In the data below, write out the part that begins with the line containing "At what coordinates" and ends with the line containing "Action: [1114, 213]", including both of those lines. Leave the pictures out of your answer.

## Start RECORDS SUPPLIED

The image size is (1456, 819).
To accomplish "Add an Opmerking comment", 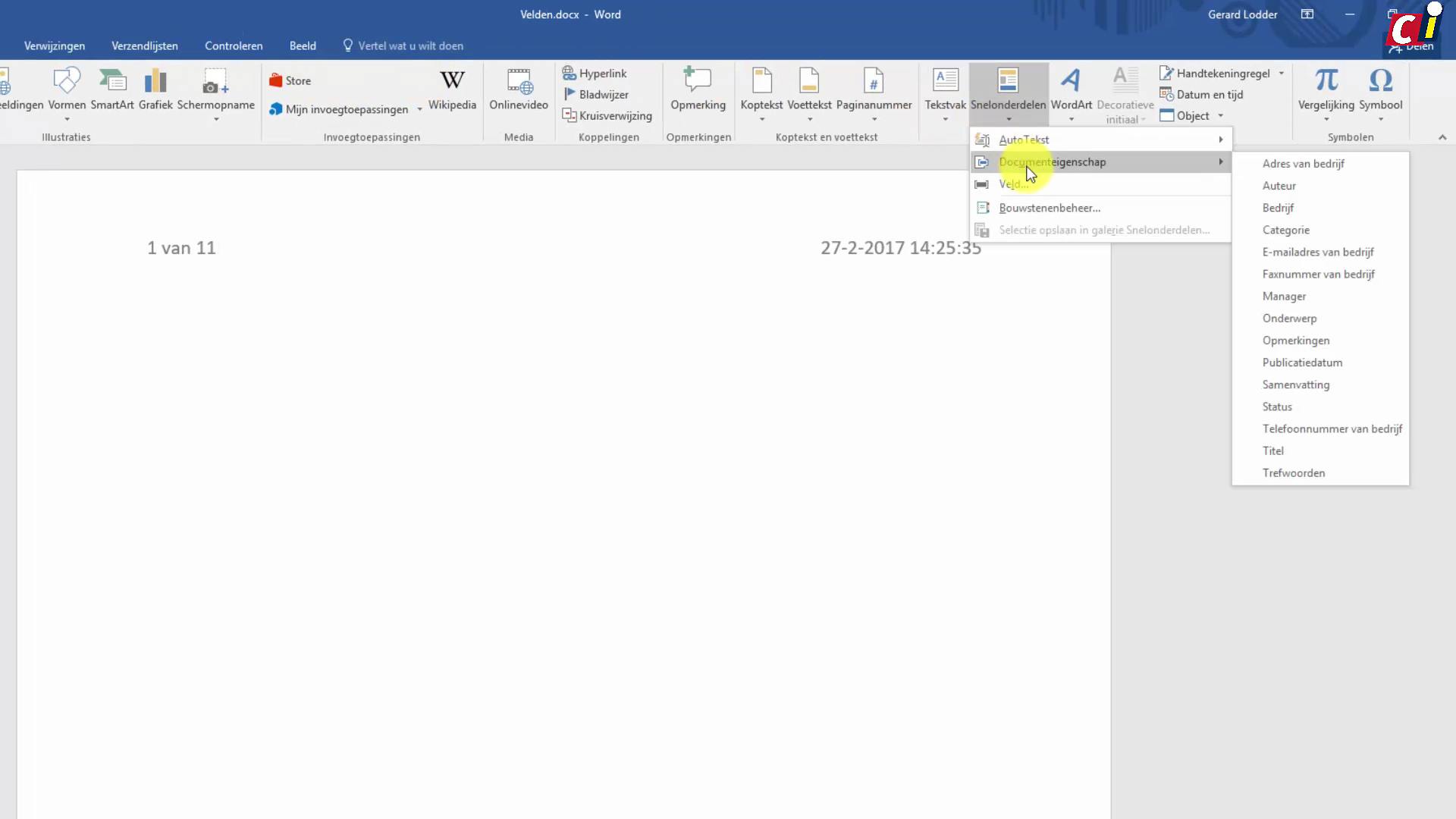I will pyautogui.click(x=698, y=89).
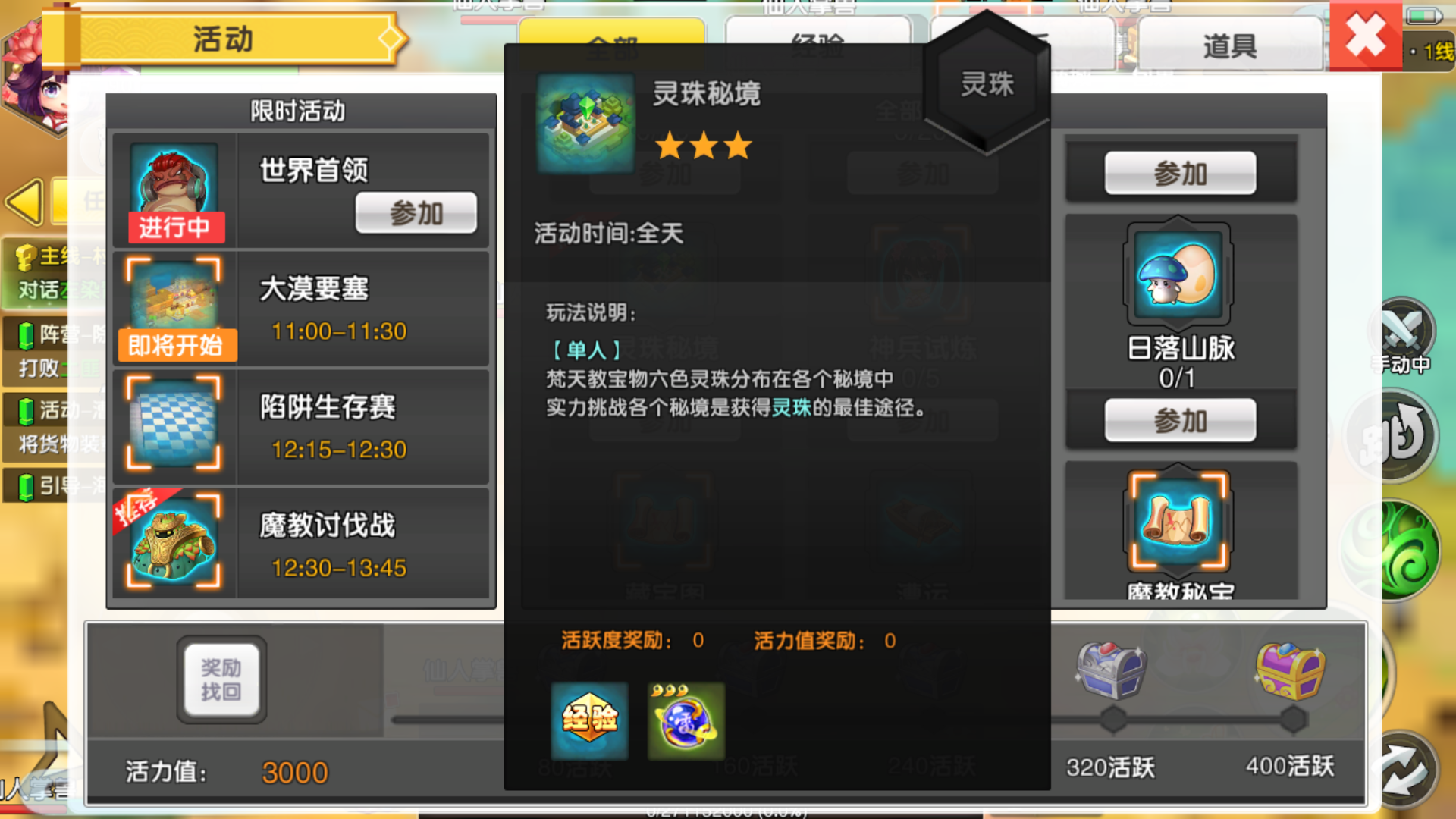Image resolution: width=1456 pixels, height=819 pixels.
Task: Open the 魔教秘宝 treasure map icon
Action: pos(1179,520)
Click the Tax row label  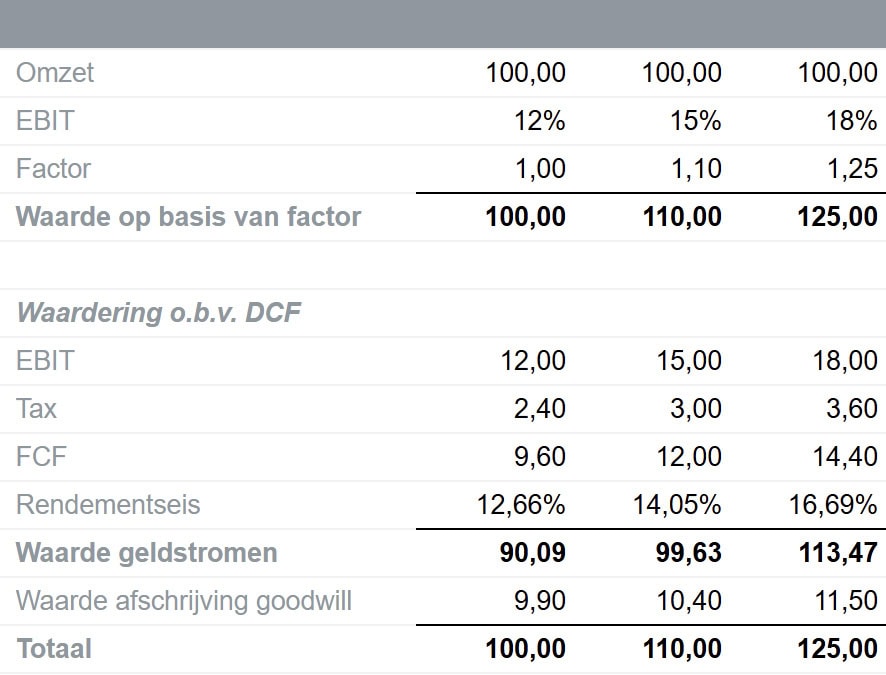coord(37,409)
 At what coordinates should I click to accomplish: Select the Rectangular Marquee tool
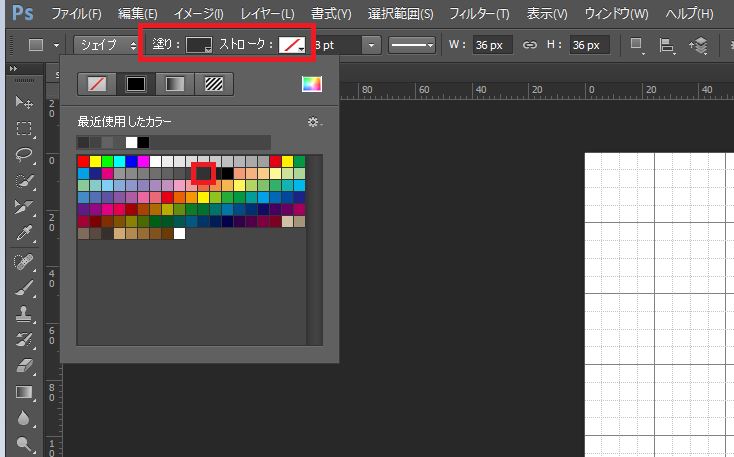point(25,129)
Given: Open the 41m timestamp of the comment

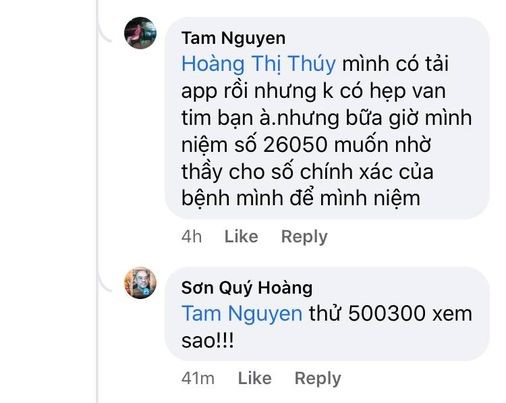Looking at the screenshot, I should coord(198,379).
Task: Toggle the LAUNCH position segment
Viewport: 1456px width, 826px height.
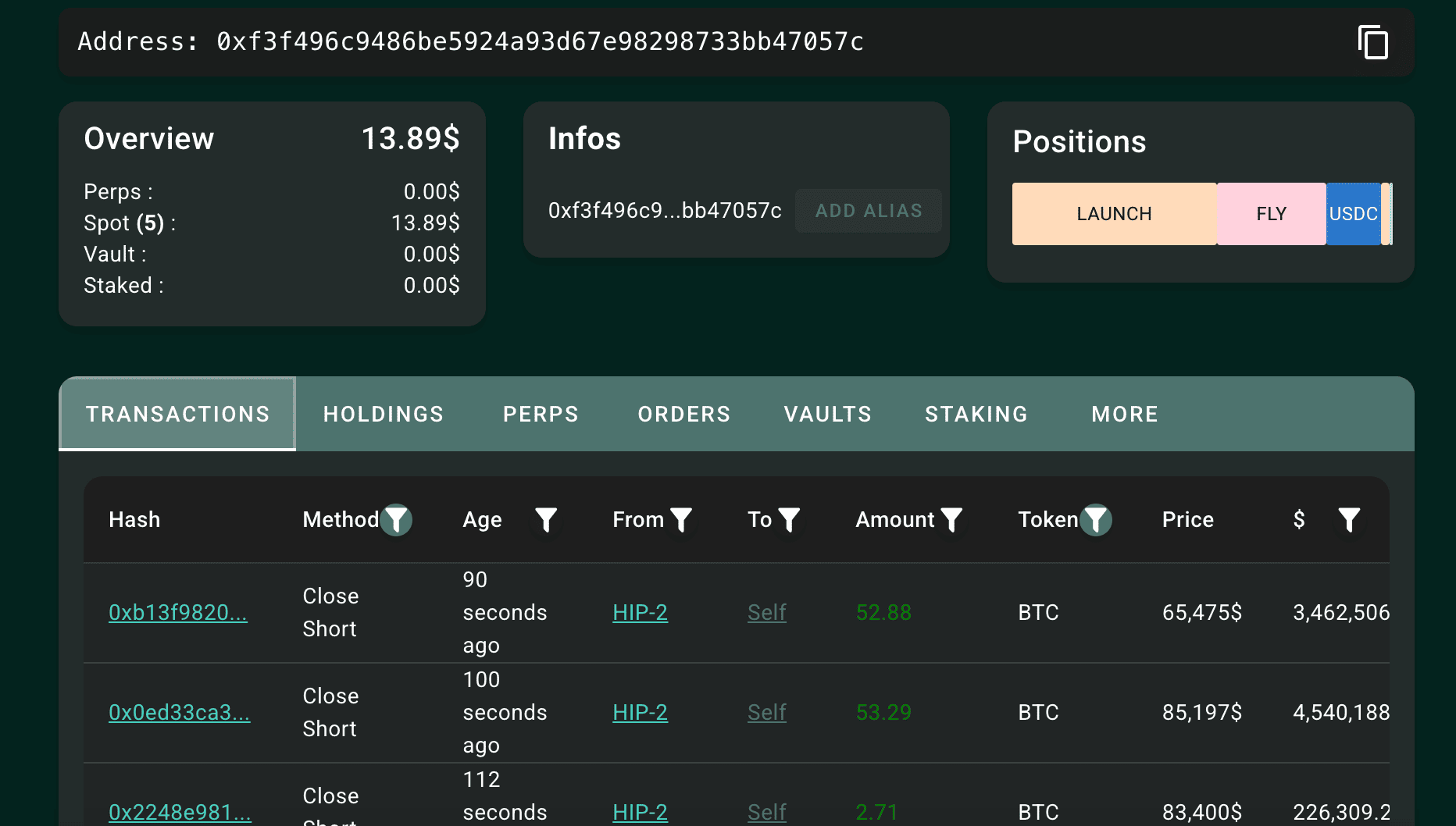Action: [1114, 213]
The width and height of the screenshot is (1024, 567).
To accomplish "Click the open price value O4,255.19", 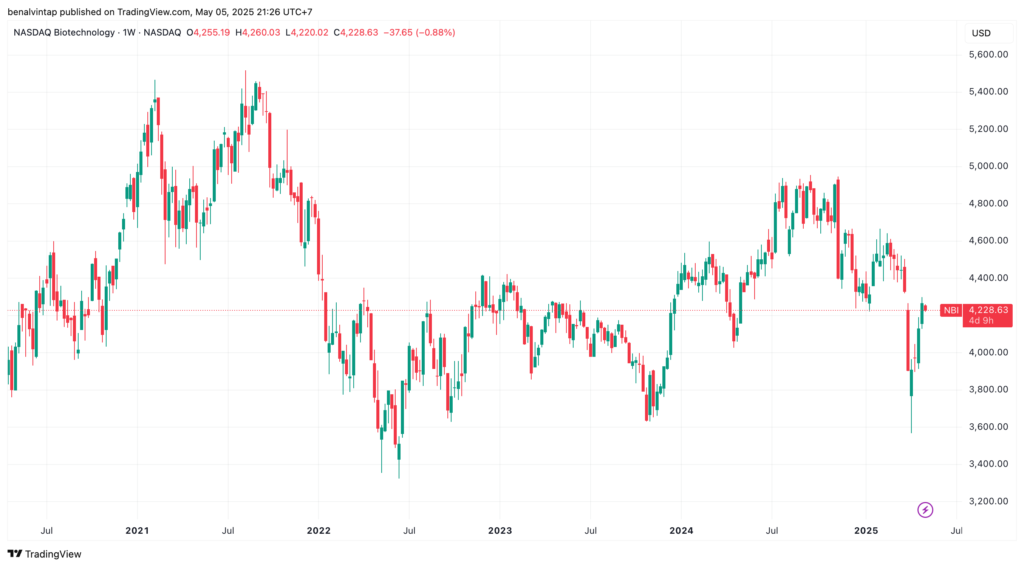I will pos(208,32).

## End RECORDS SUPPLIED

- **SOLVED PROBLEM**:
 At what coordinates should I click to accomplish: Select the Rectangular Marquee tool
point(25,129)
Given: Open the 41m timestamp of the comment

Looking at the screenshot, I should coord(198,379).
Task: Toggle the LAUNCH position segment
Viewport: 1456px width, 826px height.
Action: [1114, 213]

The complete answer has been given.